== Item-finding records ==
>> Begin
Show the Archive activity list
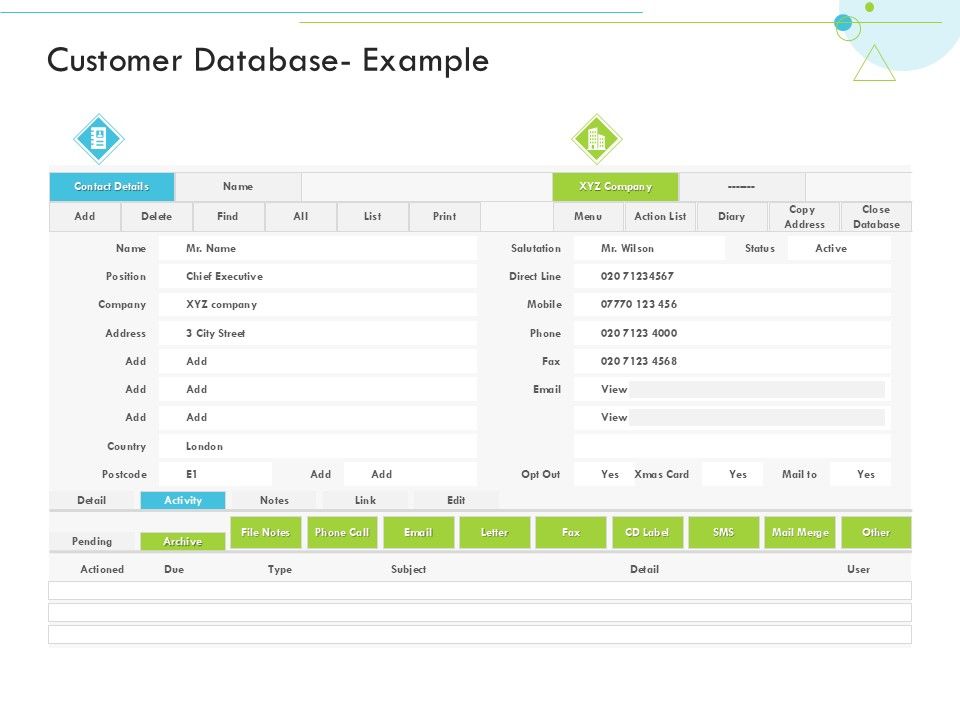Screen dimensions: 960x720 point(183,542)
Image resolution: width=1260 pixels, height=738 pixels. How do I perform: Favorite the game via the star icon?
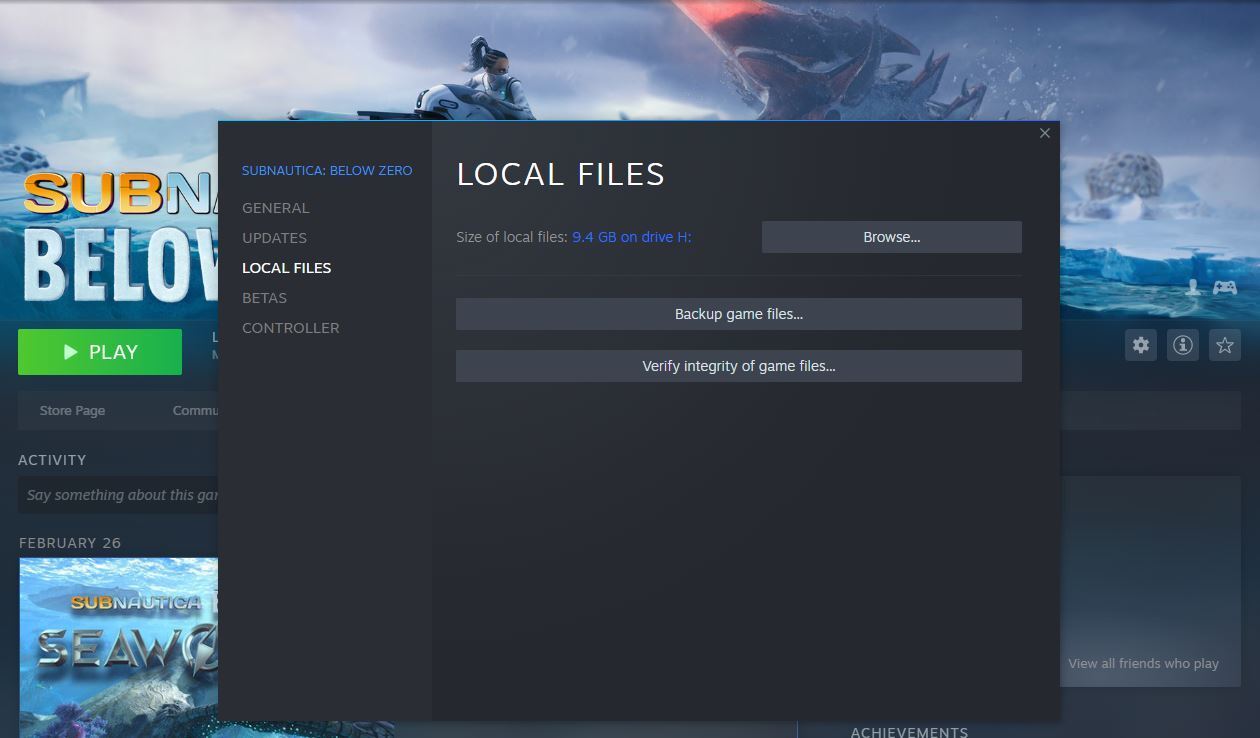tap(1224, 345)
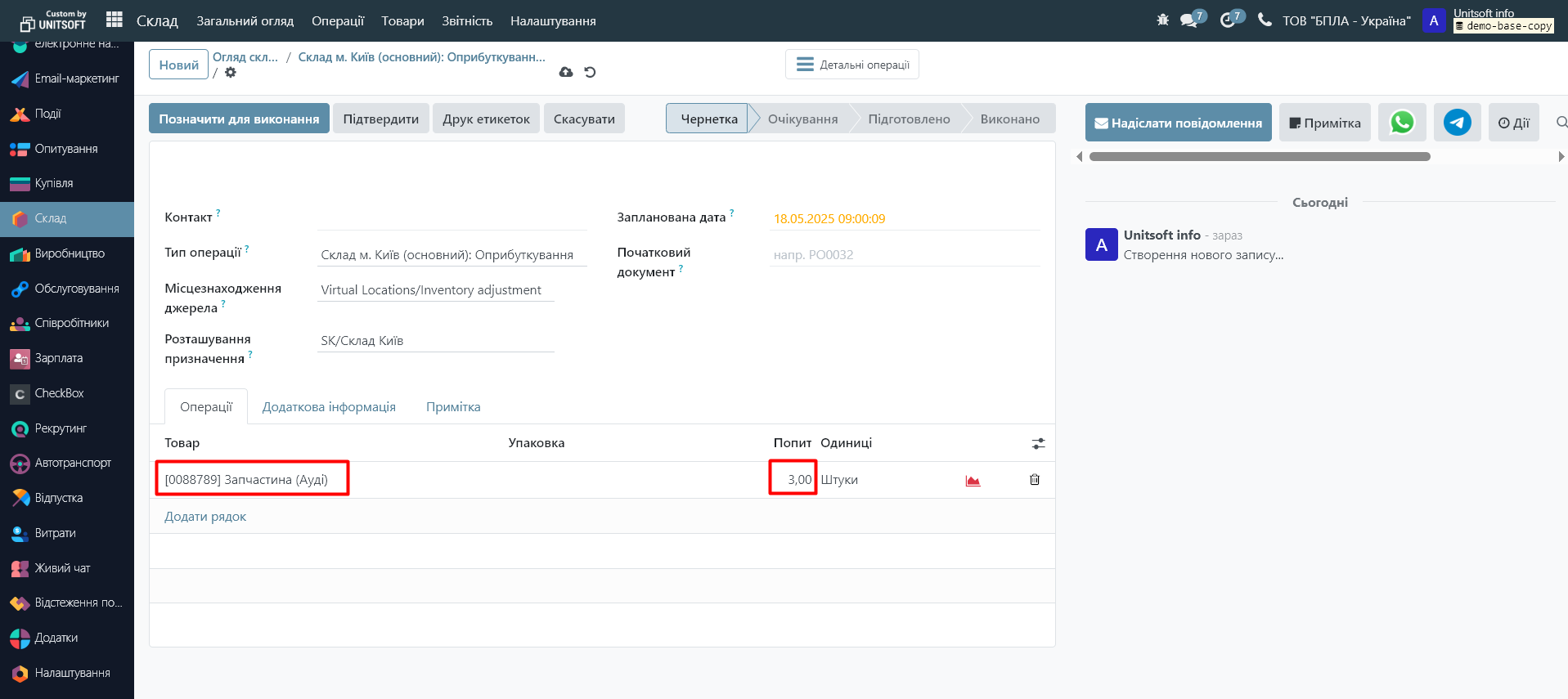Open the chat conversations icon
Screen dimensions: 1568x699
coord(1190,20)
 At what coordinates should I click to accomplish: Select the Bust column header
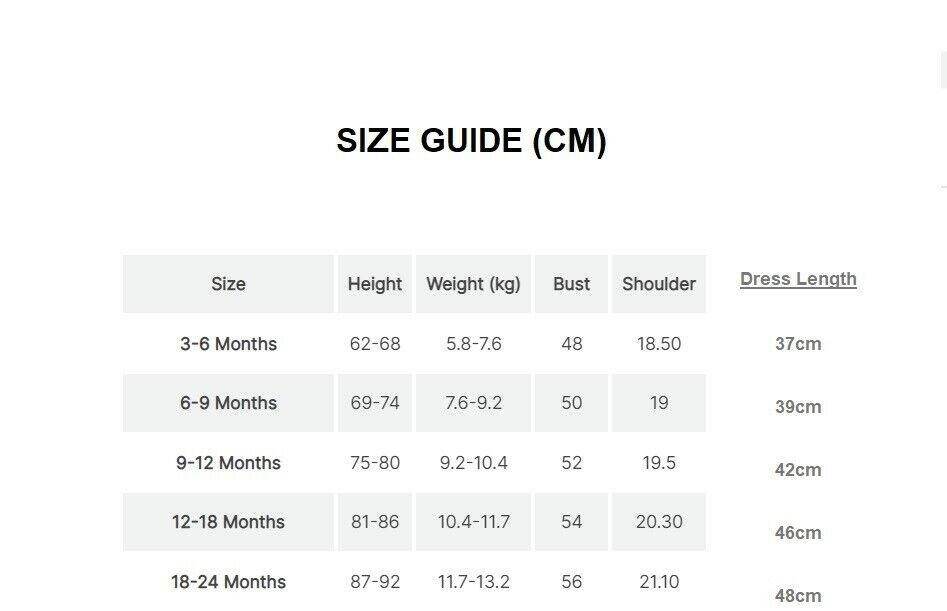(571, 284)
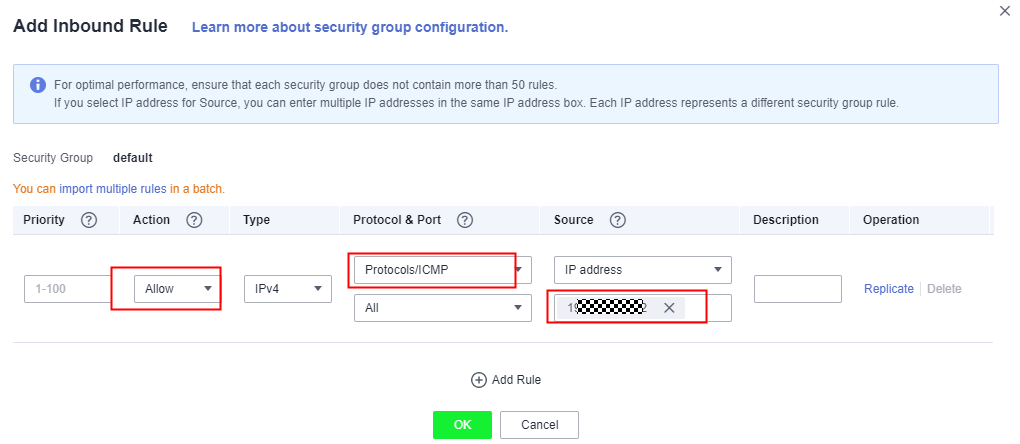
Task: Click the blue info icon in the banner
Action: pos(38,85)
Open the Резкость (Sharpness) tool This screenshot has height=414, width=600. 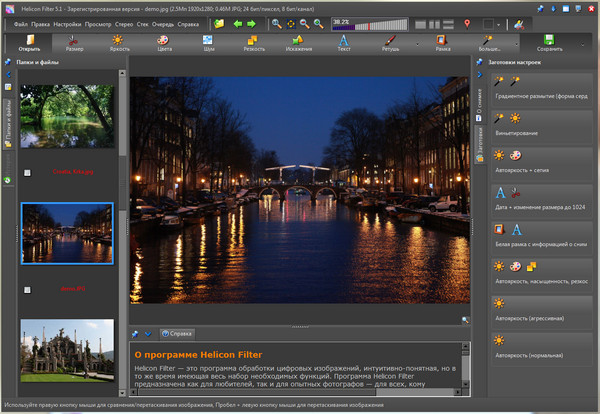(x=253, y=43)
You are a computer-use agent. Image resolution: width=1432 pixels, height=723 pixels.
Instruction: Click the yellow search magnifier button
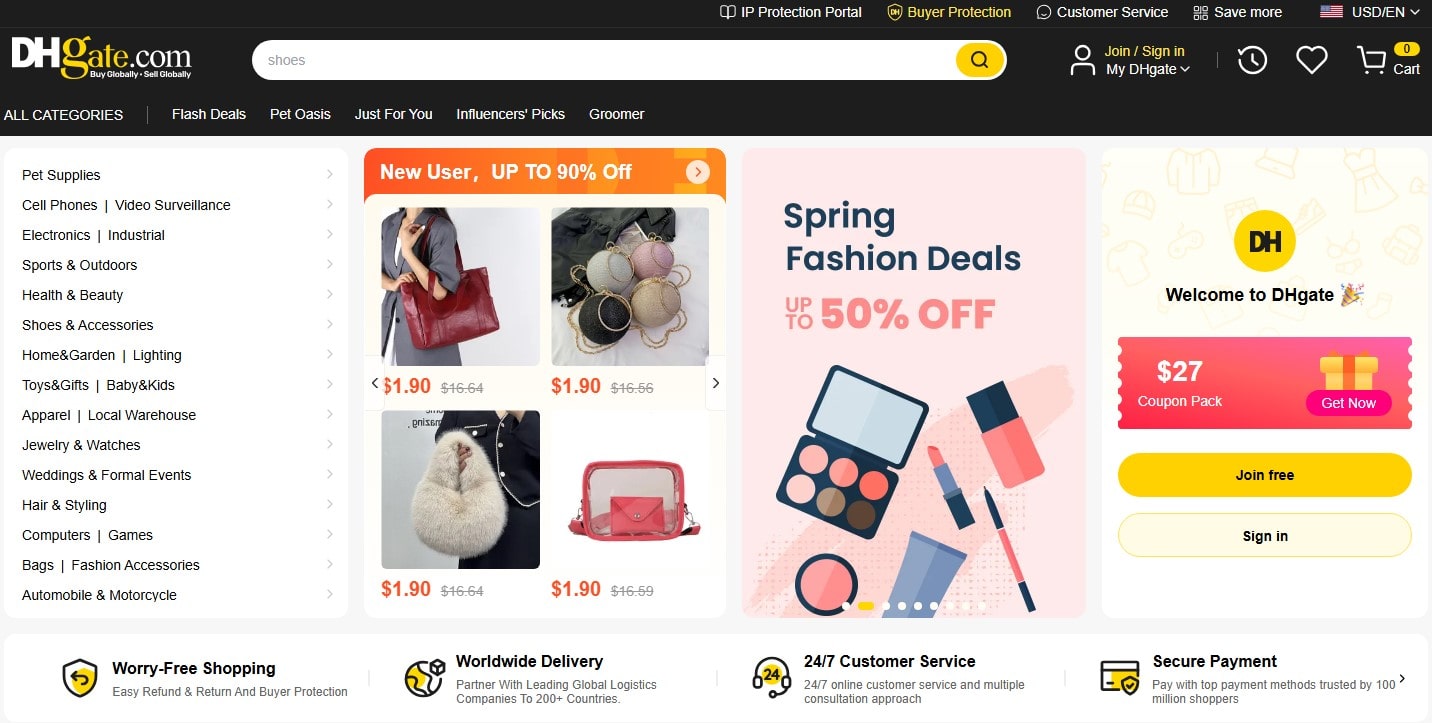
>> End
== Task statement ==
Rewrite the lines above as a numbered list, starting at the line that contains "You are a computer-use" and ending with the last line of the records, with both ends included. Leave out blank lines and pictures.

== Complete response ==
1. You are a computer-use agent. Image resolution: width=1432 pixels, height=723 pixels.
2. Instruction: Click the yellow search magnifier button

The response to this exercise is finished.